Congresso aprova reajuste para servidores e piso da enfermagem
Reajuste para os servidores do Executivo será de 9%
Reajuste para os servidores do Executivo será de 9%
O Congresso Nacional aprovou nesta quarta-feira (26) o Projeto de Lei do Congresso Nacional (PLN 2/23) que autoriza o reajuste dos servidores públicos federais.
O projeto,
aprovado nesta terça-feira (25) na Comissão Mista de Orçamento (CMO) prevê o
reajuste de 9% aos servidores do Executivo a partir de maio. Na mesma sessão,
foi aprovado o projeto que abre crédito especial no valor de R$ 7,3 bilhões
para que o Ministério da Saúde possa auxiliar a implementação do piso salarial
de várias categorias da enfermagem a partir de maio (PLN 5/23).
Os parlamentares
aprovaram ainda, em bloco, o PLN 1/23, que destina R$ 4 bilhões ao
Ministério da Ciência, Tecnologia e Inovação, para pagar despesas do Fundo
Nacional de Desenvolvimento Científico e Tecnológico (FNDCT), e o PLN
3/23, que destina R$ 71,44 bilhões para o Ministério do Desenvolvimento e
Assistência Social, para o pagamento do Bolsa Família. Em todas as votações, o
único partido que se posicionou contra foi o Novo. Todos os projetos
seguem agora para sanção presidencial.
Este é o primeiro
acordo para reajuste firmado entre governo e servidores desde 2016. O texto do
PLN prevê que impacto neste ano será de R$ 11,6 bilhões e já estava
praticamente todo incluído no Orçamento de 2023.
Segundo o
Ministério da Gestão e Inovação em Serviços Públicos, o aumento salarial dos
servidores públicos federais foi consensuado por meio da Mesa de Negociação
Permanente, com participação de entidades representativas de servidores
públicos federais, em março.
“A proposta do
governo aceita pelas entidades é de 9% de aumento salarial linear para todos os
servidores a partir de maio, para ser pago dia 1º de junho, e aumento de 43,6%,
representando R$ 200 a mais no auxílio-alimentação: passando de R$ 458,00 para
R$ 658,00. Os efeitos financeiros começam a valer a partir da folha do mês de
abril, com pagamentos a partir de 1º de maio”, destacou o ministério.

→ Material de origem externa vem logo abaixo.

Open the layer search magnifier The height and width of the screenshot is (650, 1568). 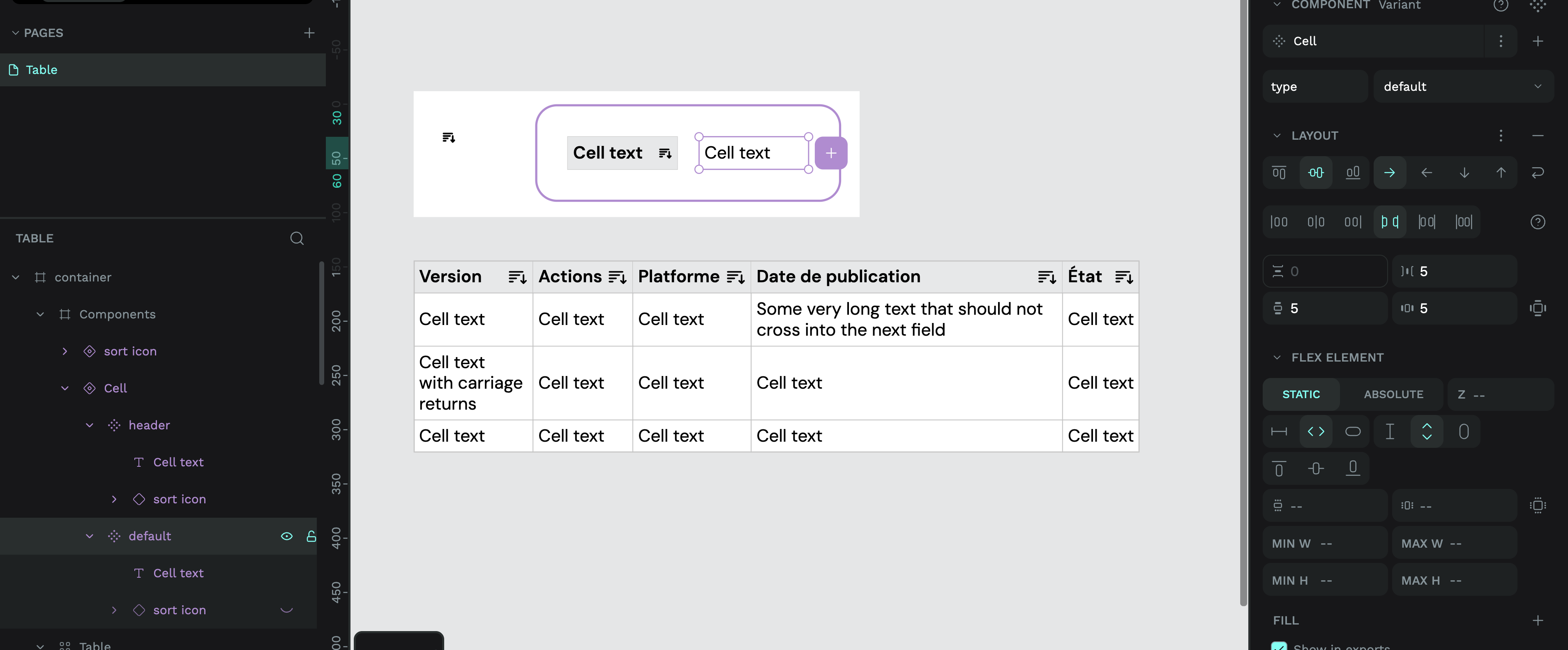[x=296, y=239]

Antes, os congressistas votaram diversos vetos do então presidente Jair Bolsonaro. Eles derrubaram o veto total (59/22) ao projeto de lei que reabre o prazo para dedução, no Imposto de Renda, das doações feitas a dois programas de assistência a pacientes com câncer e a pessoas com deficiência: os programas nacionais de apoio à atenção Oncológica (Pronon) e da Saúde da Pessoa com Deficiência (Pronas/PCD). A nova abertura de prazo valerá até o ano-calendário de 2025 para as pessoas físicas e até o ano-calendário de 2026 para as pessoas jurídicas.